All right, I accept it. I am a sucker for pretty faces. I rented “Mean Girls” just because I like the cuteness of Lindsay Lohan. I didn’t see it at the cinema since I knew that none of my friends would ever want to go with me and my then boyfriend (now husband) would give me no respect for life. Normally, I would not mind going to a movie alone but not this one. I was afraid that all the 13 years olds there might give me a weird look and call me a ‘pathetic grandma’.

I secretly and patiently waited until the DVD came out. Bear with me and let me shamelessly tell you again that I adore Lindsay Lohan! Go ahead and call me a loser but I do love that movie! Lindsay played a girl who was home schooled all her life in Africa until her parents moved back to America and enrolled her in a local high school. Things got interesting when she tried to adapt to the new culture and environment.

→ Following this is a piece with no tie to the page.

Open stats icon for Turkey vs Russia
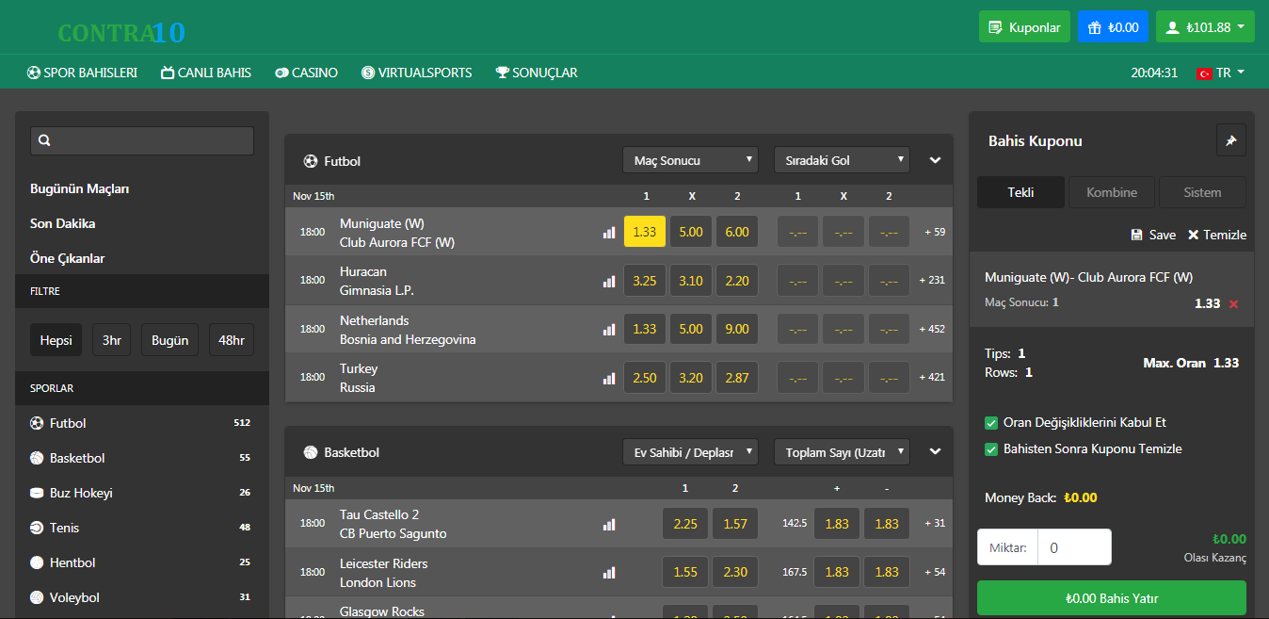 coord(608,378)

Of course things tend to get blown out of proportion in a typical Hollywood movie. High school turned out to be a hostile battleground. Our heroine was pure and innocent but in order to fight the popular gang, she had to become one of them. Our lovely girl unknowingly evolved over time into a “mean girl”. The movie was witty and way better than I had expected. Made me laugh, made me think and almost made me cry. I do not feel guilty for having watched this movie anymore. I even praised and recommended it to my friends openly.

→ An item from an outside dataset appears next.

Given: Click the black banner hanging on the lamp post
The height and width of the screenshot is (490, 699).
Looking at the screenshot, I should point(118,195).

Now if we take away all the exaggeration we are left with a small element of truth. The essence was pretty clear to me. We are mean when we are young. At one point, we all hurt somebody’s feelings. Not that we intend to do so but sometimes we just do not realize it. It made me think of two little incidents in my juvenile days. First, in 7th grade, I passed a note back and forth with my buddy during a boring class. We expressed how we did not like this one girl.

Some how the note got passed around and she read it. She never spoke to us again. She had every right to do so. I was not really affected at that time because I did not really like her that much to begin with so I did not care that she was not my friend anymore. Now that I had time to reflect on it, I felt bad and guilty. I hurt her feelings. She probably thought that we were good friends but what a bad way to find out that I did not really care for her that much! I would be hurt too. She moved to another school the next year and we never met again.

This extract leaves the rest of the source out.